There are not likely to be many objectors given that the acquisitions will transform BSkyB into a Europe-wide £22 billion business, and with immense prospects.
At the end of the process, BSkyB will control some 20 million subscribers with an expansion target of a huge 97 million new households.
However, as yet unresolved are the responses of the minority shareholders in Sky Germany. While a shareholding of 57.4 per cent, previously in the hands of 21st Century Fox, would flow into the new deal, there are some minority shareholders who have resisted the deal and who are seeking more than the €6.75 per share on offer.
While the formal vote takes place today, the deal is not expected to close until November.
But BSkyB is not having everything its own way. October 3 saw a negative note emerge from investment banker Credit Suisse, which has retained a negative outlook on the company’s share price, and which it cites as anxieties over the upcoming Premier League auction over TV rights.

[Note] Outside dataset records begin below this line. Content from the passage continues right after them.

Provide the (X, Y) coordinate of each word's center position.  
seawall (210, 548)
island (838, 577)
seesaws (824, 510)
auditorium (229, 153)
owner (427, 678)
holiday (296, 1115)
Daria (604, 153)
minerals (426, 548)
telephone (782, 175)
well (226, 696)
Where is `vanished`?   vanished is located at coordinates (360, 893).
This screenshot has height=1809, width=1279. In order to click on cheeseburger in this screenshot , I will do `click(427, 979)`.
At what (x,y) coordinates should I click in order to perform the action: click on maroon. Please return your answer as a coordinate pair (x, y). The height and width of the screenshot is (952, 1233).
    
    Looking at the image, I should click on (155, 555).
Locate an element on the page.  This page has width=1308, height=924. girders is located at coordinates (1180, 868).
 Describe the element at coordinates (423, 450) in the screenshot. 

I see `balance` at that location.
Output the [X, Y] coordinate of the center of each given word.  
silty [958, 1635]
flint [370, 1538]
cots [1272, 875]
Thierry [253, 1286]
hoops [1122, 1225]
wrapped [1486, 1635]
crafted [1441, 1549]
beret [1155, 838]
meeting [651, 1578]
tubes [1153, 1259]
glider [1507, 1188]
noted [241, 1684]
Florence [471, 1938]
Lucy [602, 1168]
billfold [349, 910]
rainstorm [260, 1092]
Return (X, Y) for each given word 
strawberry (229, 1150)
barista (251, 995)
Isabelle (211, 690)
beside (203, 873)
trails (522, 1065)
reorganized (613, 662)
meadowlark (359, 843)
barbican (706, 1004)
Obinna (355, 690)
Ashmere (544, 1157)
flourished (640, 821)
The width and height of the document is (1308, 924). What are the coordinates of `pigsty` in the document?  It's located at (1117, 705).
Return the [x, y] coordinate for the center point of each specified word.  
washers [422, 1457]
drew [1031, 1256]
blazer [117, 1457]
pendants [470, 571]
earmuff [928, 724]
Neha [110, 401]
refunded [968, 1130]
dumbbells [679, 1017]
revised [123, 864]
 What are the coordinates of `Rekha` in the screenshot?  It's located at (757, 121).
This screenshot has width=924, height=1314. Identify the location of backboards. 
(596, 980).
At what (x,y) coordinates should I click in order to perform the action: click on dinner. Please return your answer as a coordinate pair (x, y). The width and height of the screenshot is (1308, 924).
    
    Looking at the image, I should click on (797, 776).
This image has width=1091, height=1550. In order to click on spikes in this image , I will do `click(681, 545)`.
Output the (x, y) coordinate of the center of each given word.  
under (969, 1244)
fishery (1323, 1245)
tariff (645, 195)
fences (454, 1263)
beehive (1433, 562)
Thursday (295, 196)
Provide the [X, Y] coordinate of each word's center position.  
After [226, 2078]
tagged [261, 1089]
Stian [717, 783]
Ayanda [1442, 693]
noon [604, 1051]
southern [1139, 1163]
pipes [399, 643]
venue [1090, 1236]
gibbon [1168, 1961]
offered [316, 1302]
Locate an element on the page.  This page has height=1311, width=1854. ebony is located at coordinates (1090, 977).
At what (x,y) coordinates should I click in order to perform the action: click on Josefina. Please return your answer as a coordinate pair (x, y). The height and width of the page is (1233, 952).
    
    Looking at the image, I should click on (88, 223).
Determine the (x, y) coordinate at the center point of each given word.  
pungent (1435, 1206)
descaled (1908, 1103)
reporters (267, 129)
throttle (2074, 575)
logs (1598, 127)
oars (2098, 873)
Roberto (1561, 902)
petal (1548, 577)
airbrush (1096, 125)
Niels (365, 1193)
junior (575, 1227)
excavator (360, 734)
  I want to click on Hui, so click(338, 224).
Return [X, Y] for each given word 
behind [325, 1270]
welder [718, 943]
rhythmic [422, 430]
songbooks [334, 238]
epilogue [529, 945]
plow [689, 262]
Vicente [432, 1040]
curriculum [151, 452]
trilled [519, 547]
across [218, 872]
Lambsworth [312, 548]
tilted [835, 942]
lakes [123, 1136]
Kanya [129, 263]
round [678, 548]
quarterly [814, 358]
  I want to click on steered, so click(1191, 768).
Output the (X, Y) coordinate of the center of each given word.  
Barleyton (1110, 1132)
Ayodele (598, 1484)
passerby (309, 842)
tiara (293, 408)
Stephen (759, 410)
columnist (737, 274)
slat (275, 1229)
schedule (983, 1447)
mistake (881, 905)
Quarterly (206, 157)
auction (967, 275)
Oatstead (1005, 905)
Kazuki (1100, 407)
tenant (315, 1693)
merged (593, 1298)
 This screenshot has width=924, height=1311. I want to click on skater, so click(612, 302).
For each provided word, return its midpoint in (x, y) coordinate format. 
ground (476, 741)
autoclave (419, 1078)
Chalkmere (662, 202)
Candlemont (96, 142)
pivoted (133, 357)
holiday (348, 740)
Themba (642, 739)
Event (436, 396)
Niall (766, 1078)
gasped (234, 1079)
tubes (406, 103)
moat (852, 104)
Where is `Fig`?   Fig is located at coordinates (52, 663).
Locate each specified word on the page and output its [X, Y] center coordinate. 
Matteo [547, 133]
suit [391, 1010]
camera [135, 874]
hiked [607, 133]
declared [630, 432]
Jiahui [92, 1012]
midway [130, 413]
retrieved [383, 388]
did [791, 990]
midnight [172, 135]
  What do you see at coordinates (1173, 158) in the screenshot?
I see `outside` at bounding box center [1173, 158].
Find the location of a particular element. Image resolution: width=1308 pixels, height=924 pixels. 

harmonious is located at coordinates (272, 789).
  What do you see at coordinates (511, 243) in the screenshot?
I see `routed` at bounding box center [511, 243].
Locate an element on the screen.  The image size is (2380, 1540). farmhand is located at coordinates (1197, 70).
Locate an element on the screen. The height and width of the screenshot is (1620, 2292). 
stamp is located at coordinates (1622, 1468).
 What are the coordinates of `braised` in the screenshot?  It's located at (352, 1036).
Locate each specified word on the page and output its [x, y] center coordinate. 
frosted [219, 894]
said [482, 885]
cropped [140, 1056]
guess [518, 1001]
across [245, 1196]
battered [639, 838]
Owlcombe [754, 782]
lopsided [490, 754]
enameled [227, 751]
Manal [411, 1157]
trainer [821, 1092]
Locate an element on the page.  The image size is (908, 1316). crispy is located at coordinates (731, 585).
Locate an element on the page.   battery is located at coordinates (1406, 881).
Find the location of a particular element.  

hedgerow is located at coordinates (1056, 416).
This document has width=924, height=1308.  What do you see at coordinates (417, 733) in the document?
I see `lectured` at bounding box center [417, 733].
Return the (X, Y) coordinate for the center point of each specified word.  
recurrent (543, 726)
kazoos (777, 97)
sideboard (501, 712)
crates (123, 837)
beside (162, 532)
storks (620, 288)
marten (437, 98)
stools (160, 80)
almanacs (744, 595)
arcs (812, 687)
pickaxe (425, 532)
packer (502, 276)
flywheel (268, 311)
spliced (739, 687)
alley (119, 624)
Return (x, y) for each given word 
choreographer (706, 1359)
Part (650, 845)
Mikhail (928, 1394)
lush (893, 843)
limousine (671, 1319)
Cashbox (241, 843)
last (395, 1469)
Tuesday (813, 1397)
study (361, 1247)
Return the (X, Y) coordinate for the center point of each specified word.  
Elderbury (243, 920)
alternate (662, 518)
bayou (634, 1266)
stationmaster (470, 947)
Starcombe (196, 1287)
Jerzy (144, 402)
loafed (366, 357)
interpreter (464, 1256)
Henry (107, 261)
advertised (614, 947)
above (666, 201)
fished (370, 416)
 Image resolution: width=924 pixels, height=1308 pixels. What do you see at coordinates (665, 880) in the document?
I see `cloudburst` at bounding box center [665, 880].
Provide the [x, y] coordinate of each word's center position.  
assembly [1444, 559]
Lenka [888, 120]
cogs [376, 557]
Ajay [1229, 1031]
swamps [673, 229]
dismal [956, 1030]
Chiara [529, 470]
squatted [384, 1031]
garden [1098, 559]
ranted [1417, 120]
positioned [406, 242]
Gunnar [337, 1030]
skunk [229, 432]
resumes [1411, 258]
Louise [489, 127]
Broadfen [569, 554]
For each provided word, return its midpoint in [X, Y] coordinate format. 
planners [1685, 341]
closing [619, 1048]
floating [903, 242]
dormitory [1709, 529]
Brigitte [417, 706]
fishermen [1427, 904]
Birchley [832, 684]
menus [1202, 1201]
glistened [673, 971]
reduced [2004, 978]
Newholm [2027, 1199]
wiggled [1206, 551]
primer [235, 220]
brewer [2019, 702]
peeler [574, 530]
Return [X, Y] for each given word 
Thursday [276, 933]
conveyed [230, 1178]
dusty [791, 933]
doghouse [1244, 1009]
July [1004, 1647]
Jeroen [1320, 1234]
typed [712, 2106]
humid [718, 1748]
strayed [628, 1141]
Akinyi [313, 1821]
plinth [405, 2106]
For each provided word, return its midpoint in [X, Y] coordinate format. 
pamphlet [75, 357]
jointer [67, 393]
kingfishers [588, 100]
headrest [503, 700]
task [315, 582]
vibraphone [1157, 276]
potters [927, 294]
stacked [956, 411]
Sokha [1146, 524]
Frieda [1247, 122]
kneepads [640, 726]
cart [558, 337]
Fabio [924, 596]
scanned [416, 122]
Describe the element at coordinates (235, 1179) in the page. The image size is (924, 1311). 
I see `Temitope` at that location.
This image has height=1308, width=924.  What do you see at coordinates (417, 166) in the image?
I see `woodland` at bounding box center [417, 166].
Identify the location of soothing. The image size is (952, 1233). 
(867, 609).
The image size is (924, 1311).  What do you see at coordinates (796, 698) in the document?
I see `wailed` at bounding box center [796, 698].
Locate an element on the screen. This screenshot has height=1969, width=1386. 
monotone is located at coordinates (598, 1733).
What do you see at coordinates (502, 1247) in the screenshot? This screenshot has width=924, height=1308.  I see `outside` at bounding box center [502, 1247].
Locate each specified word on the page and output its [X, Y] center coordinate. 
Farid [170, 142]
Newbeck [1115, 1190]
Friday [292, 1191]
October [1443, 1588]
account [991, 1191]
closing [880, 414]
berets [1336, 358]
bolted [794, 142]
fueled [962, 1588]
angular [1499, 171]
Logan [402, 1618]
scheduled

Credit Suisse says it sees “few good outcomes” for Sky. “We think the only bullish outcomes for Sky would be: Sky and BT both decide against bidding aggressively; or Sky lodges a ‘blockbuster’ bid to buy six out of seven packs, in an effort to force BT out of the wholesale content market,” wrote analyst Omar Sheikh.
He goes on to say that neither view is likely, and instead anticipates a 60 per cent increase in the cost to BSkyB of its football costs.